What venues nearby are the least crowded right now? A new iPhone app called What Spot Now launched today and aims to answer that question with a combination of blurred webcam photos taken every 30 seconds and automatic deals pushed to users when participating venues are low on customers. The company is launching with 15 bars and restaurants in food- and microbrew-capital city Portland, Oregon. “You can see what places are like before going there,” the company tells would-be users. Non-iPhone owners can visit m.whatspotnow.com to use the service.
I’ve got to confess – I heard about this app months ago and thought it sounded absurd, offensive, creepy and pointless. Now that it’s live, though, I’m impressed. There may not be a discount offered at the moment, but I may need to run down to the coffee and Wi-Fi spot BackSpace – the tables near the outlets are all open and available right now!
Above: Someone just snuck into one of the tables at BackSpace, but at least the ones closest to the power strip are still empty. It looks very quiet there right now.
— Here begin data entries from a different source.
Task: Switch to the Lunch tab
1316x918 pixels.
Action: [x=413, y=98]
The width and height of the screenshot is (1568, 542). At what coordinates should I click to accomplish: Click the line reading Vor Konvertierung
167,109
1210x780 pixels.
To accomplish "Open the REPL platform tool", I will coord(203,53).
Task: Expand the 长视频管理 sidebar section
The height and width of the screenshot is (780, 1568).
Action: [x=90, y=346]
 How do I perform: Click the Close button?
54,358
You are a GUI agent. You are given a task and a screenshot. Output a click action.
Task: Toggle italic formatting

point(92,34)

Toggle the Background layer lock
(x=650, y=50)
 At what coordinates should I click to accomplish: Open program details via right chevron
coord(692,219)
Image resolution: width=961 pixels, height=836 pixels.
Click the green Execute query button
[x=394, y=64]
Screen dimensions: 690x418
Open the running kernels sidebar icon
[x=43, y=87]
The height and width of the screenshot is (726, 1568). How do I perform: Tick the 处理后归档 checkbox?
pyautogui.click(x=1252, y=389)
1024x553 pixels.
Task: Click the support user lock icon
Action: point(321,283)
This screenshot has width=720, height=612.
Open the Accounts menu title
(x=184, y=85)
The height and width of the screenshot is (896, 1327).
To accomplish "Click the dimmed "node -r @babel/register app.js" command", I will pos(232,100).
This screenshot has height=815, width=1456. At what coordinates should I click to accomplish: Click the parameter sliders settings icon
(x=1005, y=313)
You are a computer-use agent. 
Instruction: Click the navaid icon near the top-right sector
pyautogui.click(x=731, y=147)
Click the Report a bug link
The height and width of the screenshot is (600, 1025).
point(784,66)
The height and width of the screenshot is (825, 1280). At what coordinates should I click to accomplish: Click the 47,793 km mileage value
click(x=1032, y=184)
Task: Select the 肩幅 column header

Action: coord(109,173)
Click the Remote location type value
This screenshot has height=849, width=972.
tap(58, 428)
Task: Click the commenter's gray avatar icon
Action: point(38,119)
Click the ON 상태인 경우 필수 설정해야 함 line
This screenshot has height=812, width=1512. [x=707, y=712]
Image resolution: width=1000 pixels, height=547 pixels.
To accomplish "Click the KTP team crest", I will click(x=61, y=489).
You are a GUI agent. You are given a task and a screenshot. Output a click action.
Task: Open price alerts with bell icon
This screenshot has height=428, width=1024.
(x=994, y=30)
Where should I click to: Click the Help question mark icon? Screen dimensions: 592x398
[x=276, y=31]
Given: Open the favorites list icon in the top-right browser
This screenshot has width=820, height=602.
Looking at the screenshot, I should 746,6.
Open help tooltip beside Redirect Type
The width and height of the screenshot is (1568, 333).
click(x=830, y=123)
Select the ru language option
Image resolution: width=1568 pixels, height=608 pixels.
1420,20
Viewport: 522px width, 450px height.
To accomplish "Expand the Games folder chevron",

Mike Rogoway profiled the startup in depth today in Portland’s Oregonian. He reports that the company blurs the photos so faces aren’t identifiable, then automatically pushes discounts to users if the software detects the venue is slow at a time its owner wants it not to be. The faces really are unrecognizable and that goes a long way in making this app more useful than creepy.
Unlike mega-discounter Groupon, which sometimes leaves retailers begging for mercy under an avalanche of discounts, What Spot Now turns off discount offers automatically once its cameras detect that a venue has more patrons.
When a venue offers a discount, the user is shown a “scratch-off” redemption code and warned not to scratch it off until they are at the venue itself. The code expires five minutes after being revealed.
“With all of these deal sites going live I think it’s whoever builds a platform that helps the shop owners succeed that is going to win,” fellow Portland mobile entrepreneur Scott Kveton says about What Spot Now. “Getting people into your store or restaurant effectively over time is the key. Groupon is great but it clobbers the business…how do you build something that is a faucet you can turn on or off? What Spot Now has the potential to do just that if they can execute.”
Integrated Facebook Connect points towards a possible future where retailers are able to access all kinds of demographic and interest information about the people who redeem discounts, too. Twitter and push notifications enrich the experience already.
As mobile, real-time, location-based commerce apps go, this is one of the most imaginative and appealing ones I’ve seen yet.